KBCT is the first ever commercially available, 3D breast CT scanner designed specifically to image the entire breast with a single scan without compression of the breast tissue. The system acquires hundreds of images in ten seconds producing ‘true’ 3D images allowing a fast procedure with excellent patient comfort. Optional accessories for KBCT include a biopsy bracket to enable KBCT-guided breast biopsies of suspicious lesions, and a collimator which is used to limit the x-ray beam to the area of interest. The biopsy bracket provides 3D targeting at comparable or lower radiation exposure compared to stereotactic guided biopsy.
In a September 2014 FDA Consumer Health Information “3D Technologies Poised to Change How Doctors Diagnose Cancer” FDA reported that thanks to the regulatory work being done by a team of scientists at FDA that soon, three-dimensional (3D) images in actual 3D might help your doctor find hidden tumors and better diagnose cancers. The article indicated that: for patients, the (breast CT) procedure is more comfortable than regular mammography because the breast isn’t compressed. Also, there’s less radiation exposure than during a CT exam of the entire chest because only the breast is exposed to X-rays. The (breast CT) images have less distortion than mammography, and the system is optimized to differentiate between the breast’s soft tissue and cancer tissue. These images will be very different from 2D mammograms. They’re truly 3D images of the entire breast from any orientation. You can scroll through the slices (up and down, left and right) and get a unique view of the breast like never before. It gives doctors tremendous freedom in how they look at the interior of the breast and evaluate its structures. It’s almost like seeing the anatomy itself.
Over 680 patient scans on KBCT were conducted at Elizabeth Wende Breast Care (Rochester, New York) and the University of Rochester Medical Center (URMC-Rochester, New York), with additional collaboration at the University of Massachusetts Medical Center (Wooster, Massachusetts) which culminated in a large reader study conducted at the Medical College of South Carolina (MUSC) with Dr.
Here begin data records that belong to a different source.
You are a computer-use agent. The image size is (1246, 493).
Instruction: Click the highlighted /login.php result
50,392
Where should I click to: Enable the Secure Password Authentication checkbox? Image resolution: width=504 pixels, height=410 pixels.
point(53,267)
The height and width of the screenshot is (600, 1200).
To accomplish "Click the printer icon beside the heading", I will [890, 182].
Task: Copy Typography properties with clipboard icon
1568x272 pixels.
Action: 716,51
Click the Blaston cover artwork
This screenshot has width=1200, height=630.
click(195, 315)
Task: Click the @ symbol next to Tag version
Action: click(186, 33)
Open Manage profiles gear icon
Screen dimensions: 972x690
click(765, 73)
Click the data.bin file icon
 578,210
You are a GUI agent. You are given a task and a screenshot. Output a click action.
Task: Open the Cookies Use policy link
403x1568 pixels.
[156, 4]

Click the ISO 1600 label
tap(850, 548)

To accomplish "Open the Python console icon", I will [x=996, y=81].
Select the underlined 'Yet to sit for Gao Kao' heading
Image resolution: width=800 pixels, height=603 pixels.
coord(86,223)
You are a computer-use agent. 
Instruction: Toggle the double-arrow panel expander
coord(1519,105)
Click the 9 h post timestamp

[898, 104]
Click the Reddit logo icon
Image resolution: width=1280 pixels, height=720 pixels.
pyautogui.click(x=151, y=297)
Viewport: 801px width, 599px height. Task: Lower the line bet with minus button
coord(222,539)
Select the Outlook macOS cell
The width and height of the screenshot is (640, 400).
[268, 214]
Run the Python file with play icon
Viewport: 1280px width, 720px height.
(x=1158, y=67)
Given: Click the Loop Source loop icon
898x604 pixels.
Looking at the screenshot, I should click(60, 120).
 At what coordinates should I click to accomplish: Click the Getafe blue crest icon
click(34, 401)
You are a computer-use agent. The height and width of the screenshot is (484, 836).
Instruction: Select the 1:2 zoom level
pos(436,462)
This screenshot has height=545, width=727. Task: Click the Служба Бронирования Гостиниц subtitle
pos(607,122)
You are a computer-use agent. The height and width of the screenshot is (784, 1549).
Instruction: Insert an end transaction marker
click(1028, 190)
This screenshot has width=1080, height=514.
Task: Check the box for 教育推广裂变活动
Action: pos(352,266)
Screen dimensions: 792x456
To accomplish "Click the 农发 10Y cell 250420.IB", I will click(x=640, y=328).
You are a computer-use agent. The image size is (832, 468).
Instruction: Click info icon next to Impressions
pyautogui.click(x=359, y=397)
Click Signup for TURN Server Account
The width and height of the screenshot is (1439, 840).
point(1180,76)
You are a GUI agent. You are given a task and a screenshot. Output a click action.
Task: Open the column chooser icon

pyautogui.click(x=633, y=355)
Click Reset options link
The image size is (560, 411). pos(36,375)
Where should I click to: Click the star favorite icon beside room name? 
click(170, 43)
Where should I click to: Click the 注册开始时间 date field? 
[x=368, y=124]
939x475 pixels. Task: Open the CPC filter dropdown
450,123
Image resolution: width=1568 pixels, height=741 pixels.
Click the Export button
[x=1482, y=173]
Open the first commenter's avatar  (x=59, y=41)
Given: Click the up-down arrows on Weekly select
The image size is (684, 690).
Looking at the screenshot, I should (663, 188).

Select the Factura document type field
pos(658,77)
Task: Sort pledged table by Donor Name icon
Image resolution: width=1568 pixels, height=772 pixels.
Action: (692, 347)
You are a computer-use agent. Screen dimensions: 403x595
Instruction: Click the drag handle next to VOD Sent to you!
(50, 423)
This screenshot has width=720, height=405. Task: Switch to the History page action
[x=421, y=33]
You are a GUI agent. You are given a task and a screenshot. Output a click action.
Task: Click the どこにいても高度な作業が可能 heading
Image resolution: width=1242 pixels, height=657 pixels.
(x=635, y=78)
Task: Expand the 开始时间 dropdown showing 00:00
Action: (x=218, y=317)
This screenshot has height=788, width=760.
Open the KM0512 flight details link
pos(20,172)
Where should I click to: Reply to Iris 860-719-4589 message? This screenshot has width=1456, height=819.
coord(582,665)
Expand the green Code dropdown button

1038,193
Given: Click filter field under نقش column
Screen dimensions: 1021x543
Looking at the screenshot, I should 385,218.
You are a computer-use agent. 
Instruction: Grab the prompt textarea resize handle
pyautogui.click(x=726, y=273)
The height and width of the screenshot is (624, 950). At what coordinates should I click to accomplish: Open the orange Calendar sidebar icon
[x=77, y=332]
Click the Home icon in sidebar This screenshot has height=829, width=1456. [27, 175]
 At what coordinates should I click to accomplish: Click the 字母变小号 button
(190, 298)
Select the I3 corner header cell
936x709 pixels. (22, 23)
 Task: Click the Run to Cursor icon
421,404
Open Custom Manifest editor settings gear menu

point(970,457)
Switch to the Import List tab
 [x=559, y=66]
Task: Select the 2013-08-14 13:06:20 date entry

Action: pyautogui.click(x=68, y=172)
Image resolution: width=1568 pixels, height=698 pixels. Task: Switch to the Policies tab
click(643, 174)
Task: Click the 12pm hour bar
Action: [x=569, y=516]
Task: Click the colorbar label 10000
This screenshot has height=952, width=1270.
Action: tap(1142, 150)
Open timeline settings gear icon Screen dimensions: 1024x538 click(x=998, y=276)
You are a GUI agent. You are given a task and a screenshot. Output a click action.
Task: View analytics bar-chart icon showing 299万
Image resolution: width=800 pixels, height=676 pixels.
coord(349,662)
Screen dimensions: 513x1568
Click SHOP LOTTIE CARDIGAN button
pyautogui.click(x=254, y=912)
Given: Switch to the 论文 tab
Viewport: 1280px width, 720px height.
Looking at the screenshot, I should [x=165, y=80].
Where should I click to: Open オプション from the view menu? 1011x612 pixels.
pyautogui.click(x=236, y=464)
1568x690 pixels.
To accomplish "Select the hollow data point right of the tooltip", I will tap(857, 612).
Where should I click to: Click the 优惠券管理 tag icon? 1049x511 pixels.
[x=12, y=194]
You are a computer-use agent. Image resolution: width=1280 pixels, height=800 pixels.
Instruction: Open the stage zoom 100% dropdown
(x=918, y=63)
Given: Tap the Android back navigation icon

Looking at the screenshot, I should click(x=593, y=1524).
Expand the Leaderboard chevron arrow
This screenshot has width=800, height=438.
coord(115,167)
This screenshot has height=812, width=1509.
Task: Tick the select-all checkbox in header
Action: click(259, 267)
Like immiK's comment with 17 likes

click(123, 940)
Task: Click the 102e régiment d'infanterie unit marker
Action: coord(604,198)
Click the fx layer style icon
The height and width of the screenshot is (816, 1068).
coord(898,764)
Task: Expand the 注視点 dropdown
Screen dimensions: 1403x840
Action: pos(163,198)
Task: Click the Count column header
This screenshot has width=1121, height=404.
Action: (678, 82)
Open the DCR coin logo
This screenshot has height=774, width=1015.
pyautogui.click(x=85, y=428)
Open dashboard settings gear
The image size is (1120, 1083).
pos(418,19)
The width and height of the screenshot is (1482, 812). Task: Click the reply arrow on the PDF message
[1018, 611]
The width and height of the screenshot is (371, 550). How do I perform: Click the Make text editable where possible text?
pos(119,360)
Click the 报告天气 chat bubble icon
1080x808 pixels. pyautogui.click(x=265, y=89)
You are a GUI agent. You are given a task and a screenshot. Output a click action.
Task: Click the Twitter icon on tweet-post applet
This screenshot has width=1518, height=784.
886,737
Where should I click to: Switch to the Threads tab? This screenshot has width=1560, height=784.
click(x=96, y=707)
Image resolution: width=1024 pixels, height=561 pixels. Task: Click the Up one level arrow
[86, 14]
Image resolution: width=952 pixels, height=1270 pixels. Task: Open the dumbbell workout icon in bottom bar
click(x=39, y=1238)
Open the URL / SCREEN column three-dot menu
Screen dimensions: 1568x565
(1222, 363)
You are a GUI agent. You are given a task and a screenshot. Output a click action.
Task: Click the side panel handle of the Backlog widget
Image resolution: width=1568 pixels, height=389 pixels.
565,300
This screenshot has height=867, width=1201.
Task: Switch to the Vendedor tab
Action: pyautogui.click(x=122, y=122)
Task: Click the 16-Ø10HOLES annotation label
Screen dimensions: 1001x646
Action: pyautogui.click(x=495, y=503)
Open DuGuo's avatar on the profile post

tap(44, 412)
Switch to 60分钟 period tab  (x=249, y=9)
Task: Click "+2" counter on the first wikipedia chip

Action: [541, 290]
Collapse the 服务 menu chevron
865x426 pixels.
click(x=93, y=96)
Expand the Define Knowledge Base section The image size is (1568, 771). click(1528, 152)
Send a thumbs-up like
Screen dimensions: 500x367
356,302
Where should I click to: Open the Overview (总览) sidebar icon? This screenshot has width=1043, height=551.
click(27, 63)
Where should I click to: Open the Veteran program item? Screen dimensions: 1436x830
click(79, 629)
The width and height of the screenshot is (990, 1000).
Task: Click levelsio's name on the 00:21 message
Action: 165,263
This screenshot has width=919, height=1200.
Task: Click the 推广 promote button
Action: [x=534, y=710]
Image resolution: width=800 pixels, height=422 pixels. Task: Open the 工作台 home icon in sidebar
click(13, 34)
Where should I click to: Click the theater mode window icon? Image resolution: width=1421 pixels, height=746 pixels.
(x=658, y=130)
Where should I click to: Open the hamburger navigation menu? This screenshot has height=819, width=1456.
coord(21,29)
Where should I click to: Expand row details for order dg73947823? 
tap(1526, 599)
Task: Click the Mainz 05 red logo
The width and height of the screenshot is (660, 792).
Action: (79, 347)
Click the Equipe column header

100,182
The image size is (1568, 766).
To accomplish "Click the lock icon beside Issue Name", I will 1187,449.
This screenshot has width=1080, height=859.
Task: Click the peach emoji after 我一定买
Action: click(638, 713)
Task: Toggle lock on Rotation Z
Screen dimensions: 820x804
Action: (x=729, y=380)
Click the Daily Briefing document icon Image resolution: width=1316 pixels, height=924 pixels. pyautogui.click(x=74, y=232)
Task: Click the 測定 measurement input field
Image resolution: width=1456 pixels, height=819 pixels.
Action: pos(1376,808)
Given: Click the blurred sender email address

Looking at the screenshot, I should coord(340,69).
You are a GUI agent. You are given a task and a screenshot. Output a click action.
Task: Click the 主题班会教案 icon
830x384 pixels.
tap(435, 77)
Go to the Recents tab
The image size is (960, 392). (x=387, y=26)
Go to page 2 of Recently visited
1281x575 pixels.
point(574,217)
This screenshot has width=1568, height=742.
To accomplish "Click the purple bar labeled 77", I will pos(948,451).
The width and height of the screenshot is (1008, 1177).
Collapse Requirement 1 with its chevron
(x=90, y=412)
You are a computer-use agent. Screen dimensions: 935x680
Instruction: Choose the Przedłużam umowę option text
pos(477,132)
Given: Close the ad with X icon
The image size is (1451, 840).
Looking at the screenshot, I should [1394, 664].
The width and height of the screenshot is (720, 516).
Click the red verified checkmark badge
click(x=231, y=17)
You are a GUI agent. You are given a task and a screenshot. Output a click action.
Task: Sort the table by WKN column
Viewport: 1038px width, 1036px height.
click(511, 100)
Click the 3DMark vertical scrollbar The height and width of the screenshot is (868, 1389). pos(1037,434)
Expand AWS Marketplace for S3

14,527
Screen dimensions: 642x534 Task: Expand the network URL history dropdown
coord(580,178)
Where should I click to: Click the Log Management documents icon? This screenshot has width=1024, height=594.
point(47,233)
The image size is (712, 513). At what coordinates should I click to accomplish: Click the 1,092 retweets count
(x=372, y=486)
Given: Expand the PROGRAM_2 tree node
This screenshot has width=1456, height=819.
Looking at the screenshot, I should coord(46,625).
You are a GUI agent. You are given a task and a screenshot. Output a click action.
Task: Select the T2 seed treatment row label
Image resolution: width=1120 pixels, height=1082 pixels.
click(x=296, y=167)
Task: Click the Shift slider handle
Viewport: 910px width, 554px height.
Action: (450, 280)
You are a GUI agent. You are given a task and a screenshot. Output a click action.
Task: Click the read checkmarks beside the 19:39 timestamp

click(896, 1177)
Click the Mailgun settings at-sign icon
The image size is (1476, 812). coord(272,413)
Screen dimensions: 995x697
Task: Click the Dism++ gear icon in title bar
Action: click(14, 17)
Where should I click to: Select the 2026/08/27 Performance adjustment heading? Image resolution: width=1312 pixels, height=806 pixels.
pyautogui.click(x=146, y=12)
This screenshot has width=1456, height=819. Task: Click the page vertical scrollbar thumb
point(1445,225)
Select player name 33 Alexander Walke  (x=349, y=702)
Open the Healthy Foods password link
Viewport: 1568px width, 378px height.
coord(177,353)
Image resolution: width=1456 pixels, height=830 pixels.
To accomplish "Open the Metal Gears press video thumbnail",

Etta Pisano, a world renowned expert in Breast Imaging, serving as the Principal Investigator. “The results we have seen with 3D-KBCT have been remarkable compared to 2D imaging and there is no compression of the tissue making Breast CT a much more comfortable and painless procedure for women. I believe that 3D-KBCT will likely play a major role for multiple applications in breast imaging,” Dr. Pisano said.